David Hindley/Prime Video
A large part of that stems from the choice of protagonist here. Nina (Deborah Ayorinde), along with her brother Simon (Emmanuel Imani) are part of the late Stephen Richards’ (Hugh Quarshie) greater family, but living their life on the other side of the Atlantic. They didn’t grow up with expectations of one day living the life of a magnate. In the immediate wake of their father’s untimely passing, what begins as a quick trip to pay their minimal obligations to a distant father (and spite their stepmother and stepsiblings in the process) suddenly takes on a different purpose. With more to prove than her own existence, Nina by definition has to treat this decision of filling the Flair & Glory vacuum as more than a game or a petty squabble with nine-figure stakes.
As a result, the consequences on “Riches” also play out on a different scale. Flair & Glory is a company with a certain amount of sway, but not quite the international megaconglomerate that can play kingmaker on its own. To the extent that there are Richards failsons, that’s far from their defining feature. Gus (Ola Orebiyi) may throw his bank account around, but “Riches” doesn’t creating failing-upward scenarios here. Alesha may share her mother Claudia’s (Sarah Niles) indignation that their branch of the family tree doesn’t get their presumed fair share, but “Riches” establishes her own bona fides as an entrepreneur of her own making. Wanda (Nneka Okoye) isn’t a teenager anymore, but her perspective on the situation lets “Riches” dip into what this whole process looks like for the youngest Richards.
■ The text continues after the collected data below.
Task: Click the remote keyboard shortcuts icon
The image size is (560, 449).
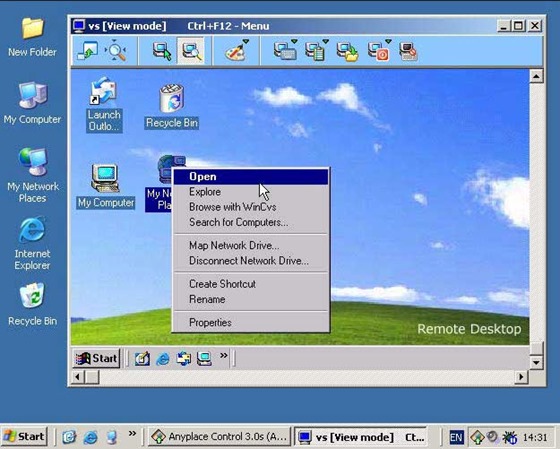Action: coord(284,52)

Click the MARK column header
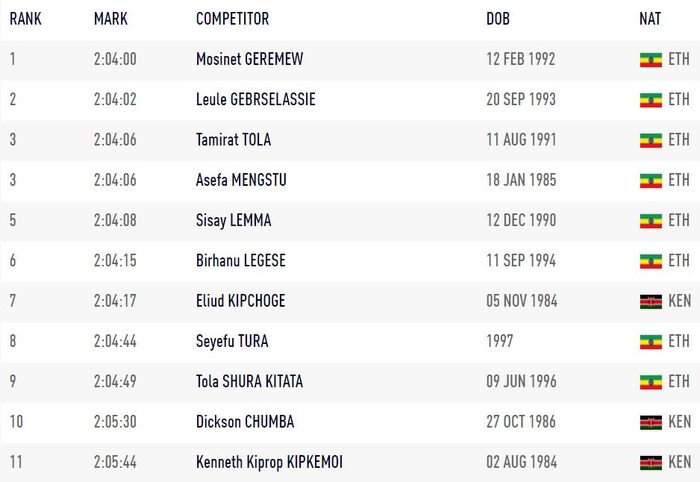pyautogui.click(x=110, y=19)
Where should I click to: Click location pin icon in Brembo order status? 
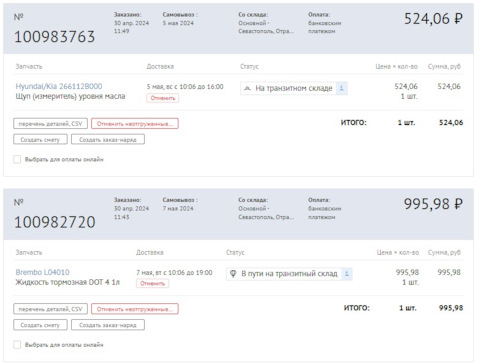coord(233,274)
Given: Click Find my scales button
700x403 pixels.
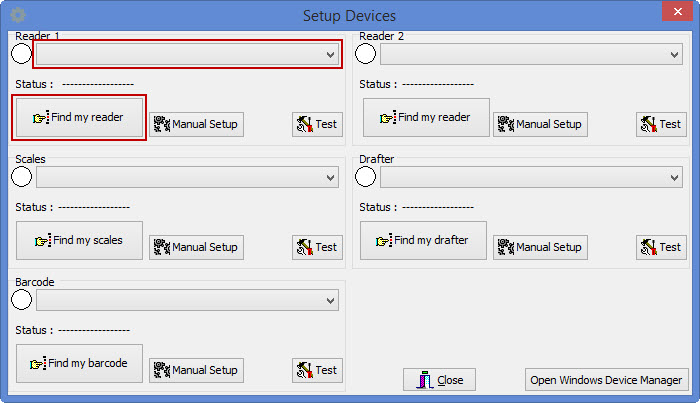Looking at the screenshot, I should tap(79, 241).
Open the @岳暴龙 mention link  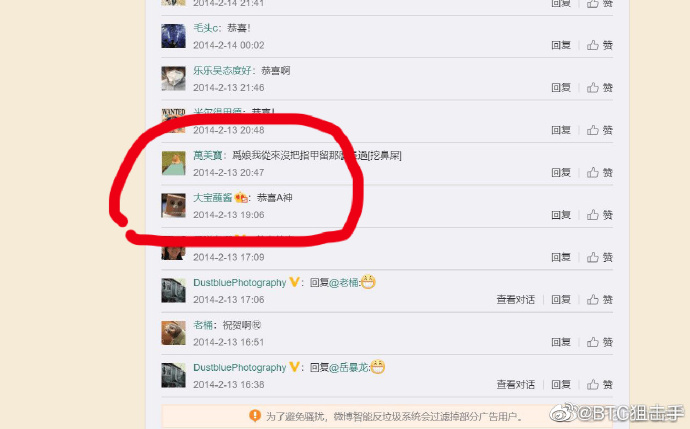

The longer the season goes on, “Riches” does embrace its capital-d Drama side. There are juicy forbidden romances, stacks of papers shoved off tables, and various violations of professional ethics. There’s an overarching main mystery introduced a third of the way into the season (even if its arrival or its culprit isn’t exactly surprising). All of that feels like making up for the default cynicism towards big business that “Riches” lacks. Rarely are the champagne celebrations here ironic. The victories here — in product launches, thwarting takeovers, changing cultural perceptions of beauty — are presented as legitimate ones, with worth beyond that of the Richards family.
David Hindley/Prime Video
Even amidst finding ways to center empowerment over exhaustion, this six-episode season still feels stretched thin. Another case of “opening season as pilot,” the closing minutes of the finale find a much more interesting future avenue for these family dynamics than what came before it. For the most part, any attempt to give any member of the Richards family a life outside the office ends up as a red herring or pure setup. The fact that so many of those outside roads lead straight back to Flair & Glory would be an interesting comment on the all-consuming nature of corporate life if so many of those other layers didn’t feel like checking off boxes for anyone inherently turned off by talk of subsidiaries and distributors and holding companies.
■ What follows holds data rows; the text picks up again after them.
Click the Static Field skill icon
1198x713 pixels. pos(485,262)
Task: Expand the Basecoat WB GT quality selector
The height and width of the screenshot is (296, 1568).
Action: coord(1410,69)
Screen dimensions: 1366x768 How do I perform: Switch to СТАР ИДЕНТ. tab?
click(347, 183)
But there are glimmers. Alesha’s independence and the dynamic between Nina and Simon are dependable parts of a “Riches” foundation going forward. (Imani in particular paints a compelling portrait of someone torn between comfort, family obligation, and the possibilities of a new life a continent away.)
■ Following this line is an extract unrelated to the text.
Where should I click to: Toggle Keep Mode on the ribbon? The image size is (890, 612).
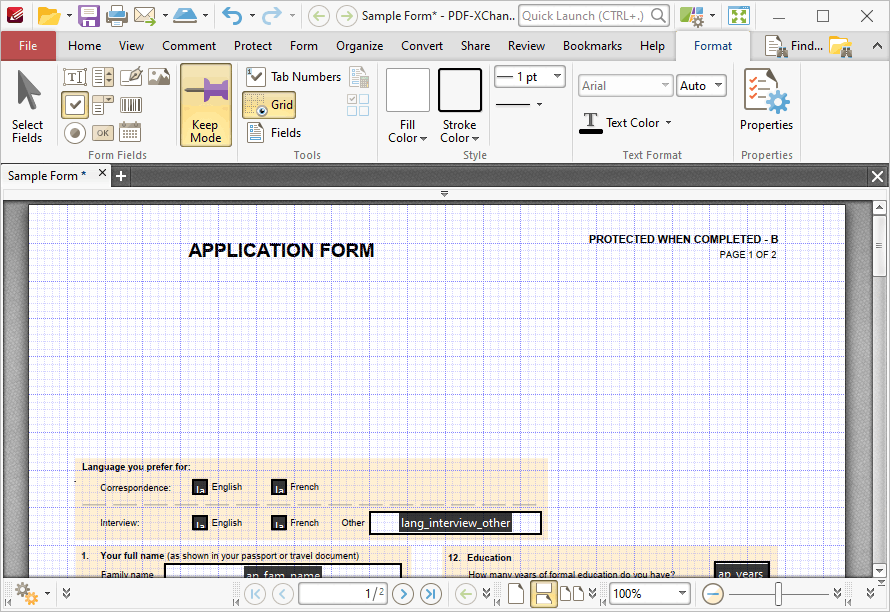click(x=205, y=105)
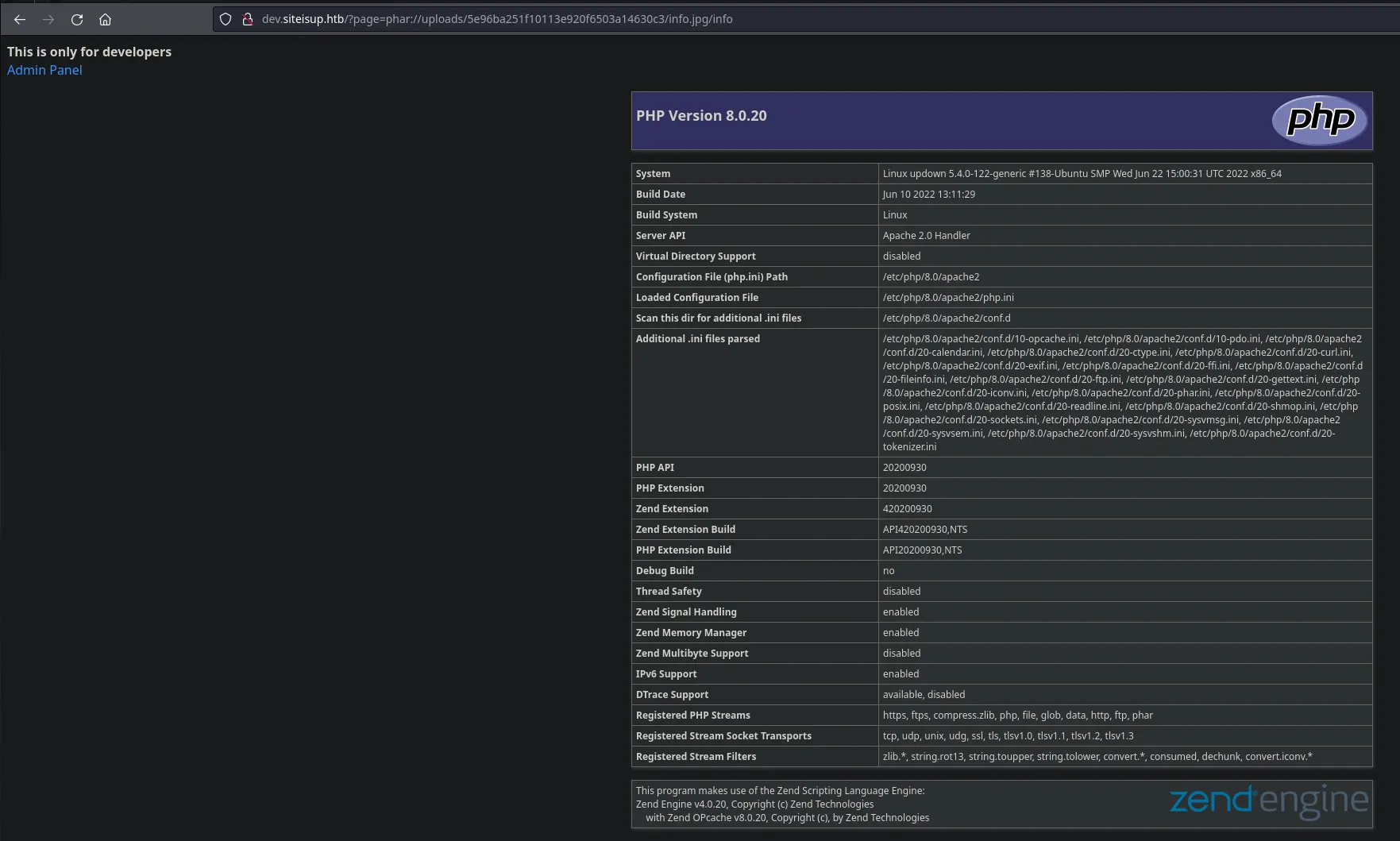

And not having Stephen present means that his legacy is flexible. Each new detail about what their father did when he was alive is a chance for his children to be driven by something other than amassing wealth. In “Riches,” that money isn’t as assured as it is in stories dominated more by greed. This show is cutting with a blade that isn’t quite as sharp, but there are signs it could be used to slice its way out of its own bubble.
“Riches” is now available to stream on Prime Video.